Untangling the Homelab After a Hermes Dashboard Setup Went Sideways
Subtitle: We tried to expose one dashboard, tripped over old routing and auth tech debt, broke a few things, then used the incident to make the stack less cursed.
This was not supposed to become an infrastructure incident.
The original task was small: make the Hermes Dashboard reachable from the LAN so the agent had a proper web control surface. That should have been a tidy fifteen-minute homelab change.
Instead, it pulled on a thread.
First the dashboard was only listening on localhost. Then Traefik routing assumptions surfaced. Then HTTPS forwarding broke OIDC redirects. Then Authelia rejected token exchange requests. Then the LiteLLM container could not resolve the LAN-only identity provider. Then, after all of that, the final bug was a tiny copy-paste mistake: LiteLLM’s userinfo endpoint pointed at the token endpoint.

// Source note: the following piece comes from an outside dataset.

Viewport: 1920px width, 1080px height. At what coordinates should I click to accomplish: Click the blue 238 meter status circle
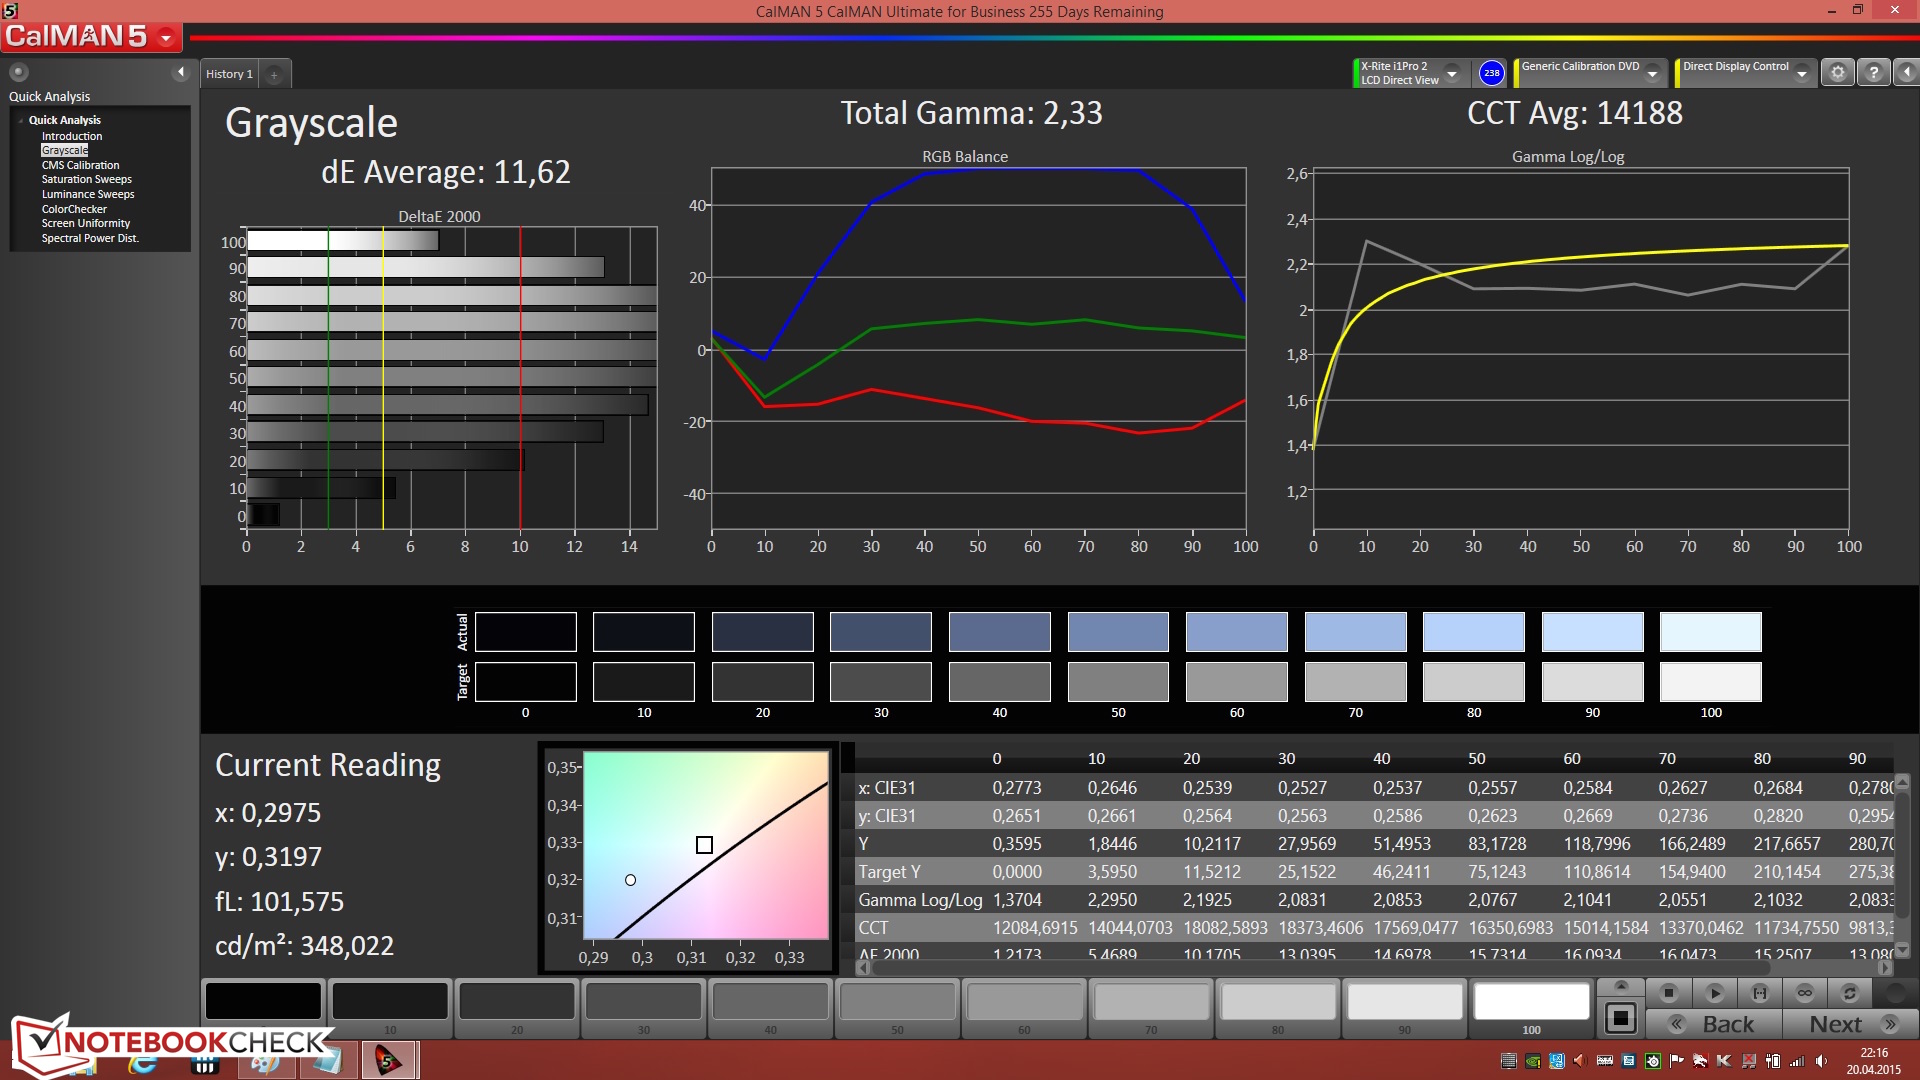[1491, 73]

The funny part is that every failure was real signal. The setup did not merely break; it showed where the homelab had accumulated tech debt:
- unclear boundary between public routes and LAN-only routes
- split DNS assumptions that were not documented well enough
- reverse-proxy auth and OIDC being treated as if they were the same shape
- forwarded-header behavior depending on implicit proxy trust
- container debugging commands assuming friendly base images
- config values that looked close enough to be right, until they were not
The end result was still the architecture we wanted:
Public services
-> https://litellm.umi4.life/v1/...
-> LiteLLM API keys
Admin browser on LAN/VPN
-> https://litellm.umi4.life/ui
-> LiteLLM OIDC login
-> LAN-only Authelia
But the real story is not “how to configure LiteLLM.”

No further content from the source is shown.